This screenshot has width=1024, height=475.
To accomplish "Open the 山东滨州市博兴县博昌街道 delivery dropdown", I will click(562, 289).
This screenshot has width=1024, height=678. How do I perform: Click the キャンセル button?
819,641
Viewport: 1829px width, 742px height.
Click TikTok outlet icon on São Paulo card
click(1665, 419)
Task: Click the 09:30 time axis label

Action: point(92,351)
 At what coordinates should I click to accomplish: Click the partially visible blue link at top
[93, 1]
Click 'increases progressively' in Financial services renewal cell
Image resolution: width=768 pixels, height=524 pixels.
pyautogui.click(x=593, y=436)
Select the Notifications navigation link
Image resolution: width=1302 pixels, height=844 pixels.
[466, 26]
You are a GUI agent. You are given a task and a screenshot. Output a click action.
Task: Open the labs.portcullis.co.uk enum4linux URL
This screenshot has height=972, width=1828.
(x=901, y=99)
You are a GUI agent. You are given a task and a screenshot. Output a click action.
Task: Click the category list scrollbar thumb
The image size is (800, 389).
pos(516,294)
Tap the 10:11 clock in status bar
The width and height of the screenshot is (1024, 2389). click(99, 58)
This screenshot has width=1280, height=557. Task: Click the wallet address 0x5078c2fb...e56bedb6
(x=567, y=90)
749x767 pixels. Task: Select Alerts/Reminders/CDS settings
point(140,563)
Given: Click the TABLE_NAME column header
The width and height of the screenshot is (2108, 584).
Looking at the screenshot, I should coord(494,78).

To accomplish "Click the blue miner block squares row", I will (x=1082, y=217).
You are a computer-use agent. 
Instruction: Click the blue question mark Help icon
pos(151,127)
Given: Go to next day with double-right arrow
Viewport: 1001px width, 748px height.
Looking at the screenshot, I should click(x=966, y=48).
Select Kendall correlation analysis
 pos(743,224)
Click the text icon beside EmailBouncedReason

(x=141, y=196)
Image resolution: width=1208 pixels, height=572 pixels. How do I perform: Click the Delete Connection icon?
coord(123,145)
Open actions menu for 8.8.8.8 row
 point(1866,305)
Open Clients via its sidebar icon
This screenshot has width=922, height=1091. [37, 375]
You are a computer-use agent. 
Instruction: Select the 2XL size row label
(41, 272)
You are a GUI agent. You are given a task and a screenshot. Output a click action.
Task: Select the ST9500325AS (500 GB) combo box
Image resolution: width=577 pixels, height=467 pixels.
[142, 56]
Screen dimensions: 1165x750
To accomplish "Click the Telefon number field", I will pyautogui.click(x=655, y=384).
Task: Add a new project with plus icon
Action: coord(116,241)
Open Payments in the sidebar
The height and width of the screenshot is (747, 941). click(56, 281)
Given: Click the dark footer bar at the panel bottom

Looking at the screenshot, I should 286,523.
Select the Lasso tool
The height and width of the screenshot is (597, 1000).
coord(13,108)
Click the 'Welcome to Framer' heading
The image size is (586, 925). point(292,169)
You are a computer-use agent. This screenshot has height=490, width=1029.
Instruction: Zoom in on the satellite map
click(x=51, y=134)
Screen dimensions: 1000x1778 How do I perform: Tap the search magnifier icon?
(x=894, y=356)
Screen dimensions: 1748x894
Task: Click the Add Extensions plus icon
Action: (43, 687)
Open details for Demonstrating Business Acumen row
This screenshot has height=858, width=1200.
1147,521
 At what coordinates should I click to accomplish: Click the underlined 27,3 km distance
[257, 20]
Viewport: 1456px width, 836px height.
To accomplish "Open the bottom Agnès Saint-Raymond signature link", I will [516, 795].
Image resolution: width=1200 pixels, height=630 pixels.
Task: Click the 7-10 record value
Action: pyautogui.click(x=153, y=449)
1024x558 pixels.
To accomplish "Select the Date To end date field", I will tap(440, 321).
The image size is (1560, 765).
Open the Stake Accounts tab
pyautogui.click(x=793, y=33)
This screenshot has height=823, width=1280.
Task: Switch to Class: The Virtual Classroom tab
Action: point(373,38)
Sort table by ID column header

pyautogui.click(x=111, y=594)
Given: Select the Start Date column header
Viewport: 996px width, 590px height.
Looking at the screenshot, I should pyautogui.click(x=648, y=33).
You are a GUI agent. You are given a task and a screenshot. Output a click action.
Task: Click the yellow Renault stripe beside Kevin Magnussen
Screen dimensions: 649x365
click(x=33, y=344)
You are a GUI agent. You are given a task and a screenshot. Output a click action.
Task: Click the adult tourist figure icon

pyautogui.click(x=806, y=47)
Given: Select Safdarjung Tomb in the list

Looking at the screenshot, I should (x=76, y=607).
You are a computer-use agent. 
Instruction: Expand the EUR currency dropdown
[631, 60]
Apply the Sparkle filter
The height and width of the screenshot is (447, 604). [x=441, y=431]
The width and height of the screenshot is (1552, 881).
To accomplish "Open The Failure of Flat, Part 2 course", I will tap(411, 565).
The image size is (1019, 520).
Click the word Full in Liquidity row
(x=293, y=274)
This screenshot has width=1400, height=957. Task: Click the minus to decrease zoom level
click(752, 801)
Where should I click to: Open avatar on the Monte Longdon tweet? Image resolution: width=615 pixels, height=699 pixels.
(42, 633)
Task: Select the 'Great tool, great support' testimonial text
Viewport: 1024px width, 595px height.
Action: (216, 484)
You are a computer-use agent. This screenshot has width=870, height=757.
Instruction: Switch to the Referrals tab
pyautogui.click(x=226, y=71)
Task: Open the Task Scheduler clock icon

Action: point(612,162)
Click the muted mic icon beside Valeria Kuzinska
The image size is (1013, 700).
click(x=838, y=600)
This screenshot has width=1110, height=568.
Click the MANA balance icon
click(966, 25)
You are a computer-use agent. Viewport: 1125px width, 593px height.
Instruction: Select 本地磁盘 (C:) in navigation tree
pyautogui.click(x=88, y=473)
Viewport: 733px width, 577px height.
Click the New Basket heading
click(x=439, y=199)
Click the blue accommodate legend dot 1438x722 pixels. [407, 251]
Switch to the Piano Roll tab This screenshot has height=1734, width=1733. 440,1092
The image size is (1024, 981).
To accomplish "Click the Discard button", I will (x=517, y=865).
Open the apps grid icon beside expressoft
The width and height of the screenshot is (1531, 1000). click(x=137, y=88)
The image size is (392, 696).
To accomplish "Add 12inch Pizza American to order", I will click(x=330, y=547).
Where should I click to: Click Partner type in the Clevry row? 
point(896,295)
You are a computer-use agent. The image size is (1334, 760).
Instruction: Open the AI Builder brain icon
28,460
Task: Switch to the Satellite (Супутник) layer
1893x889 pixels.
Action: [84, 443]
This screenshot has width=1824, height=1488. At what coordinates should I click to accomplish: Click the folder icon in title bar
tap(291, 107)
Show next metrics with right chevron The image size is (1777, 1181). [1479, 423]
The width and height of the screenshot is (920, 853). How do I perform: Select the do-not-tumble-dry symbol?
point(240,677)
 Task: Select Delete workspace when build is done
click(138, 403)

Task requirements: Check the data for the word "next" and pull out the lines that have it.

Task solution:
Given: Go to next day with double-right arrow
Show next metrics with right chevron The image size is (1777, 1181). [1479, 423]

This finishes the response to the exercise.